▶ _Records provided_
========================
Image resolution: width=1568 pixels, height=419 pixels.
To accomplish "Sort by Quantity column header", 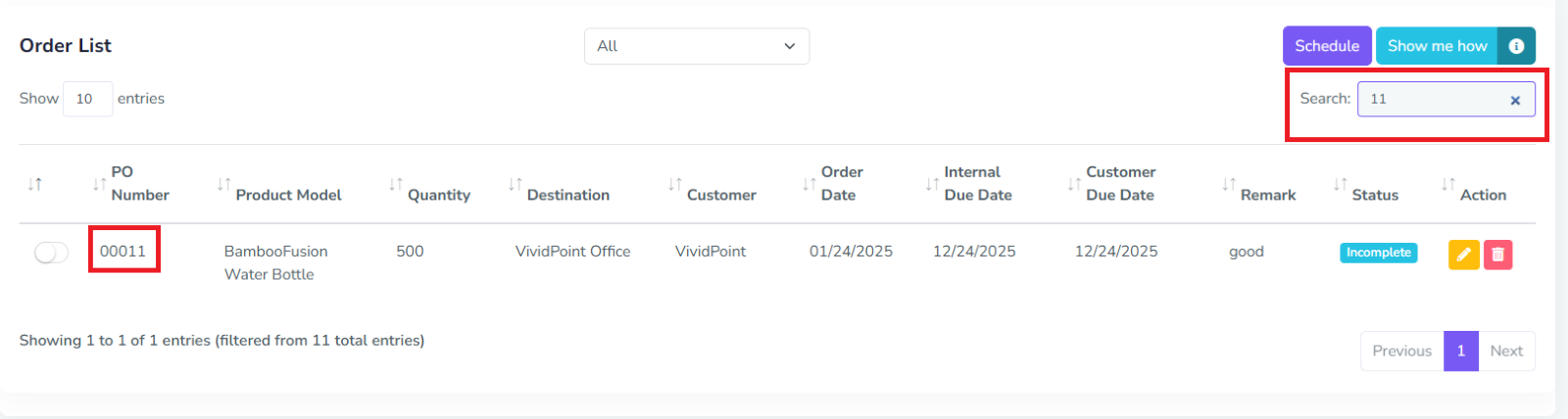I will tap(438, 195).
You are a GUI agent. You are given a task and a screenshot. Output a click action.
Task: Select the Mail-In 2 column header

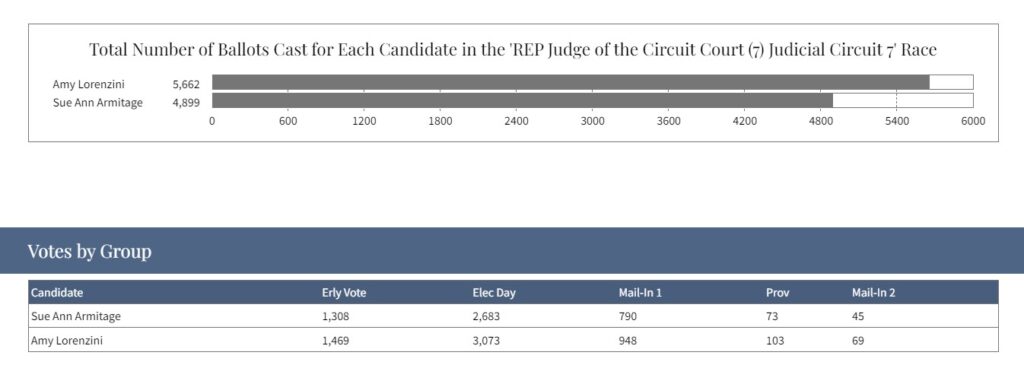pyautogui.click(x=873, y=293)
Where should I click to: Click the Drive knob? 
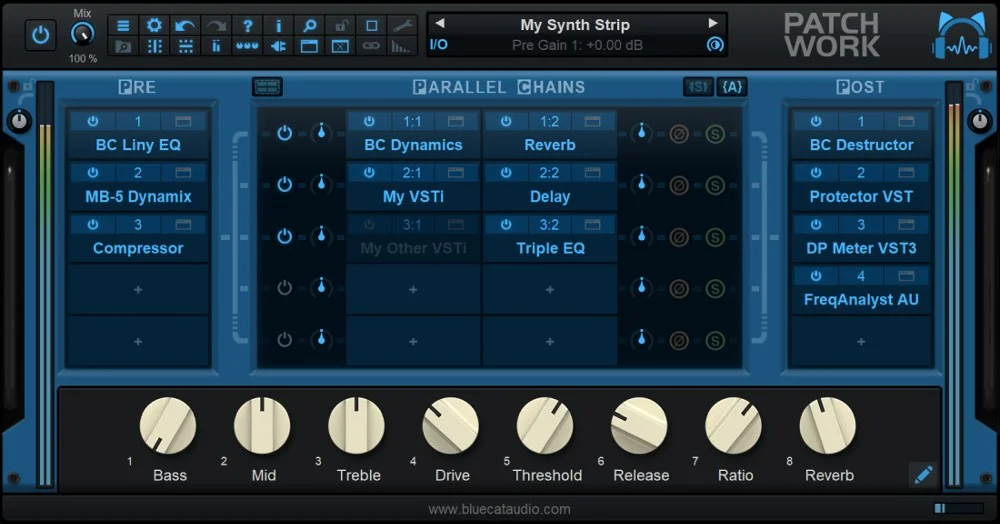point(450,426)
========================
▶ _Action item_
The needed output is the lines from the one with "Task: Select the Mail-In 2 column header" through the end of the listing, written out exactly, both ends included, pictures excluded.

▶ _Answer box_
Task: Select the Mail-In 2 column header

pyautogui.click(x=873, y=293)
Where should I click to: Click the Drive knob? 
point(450,426)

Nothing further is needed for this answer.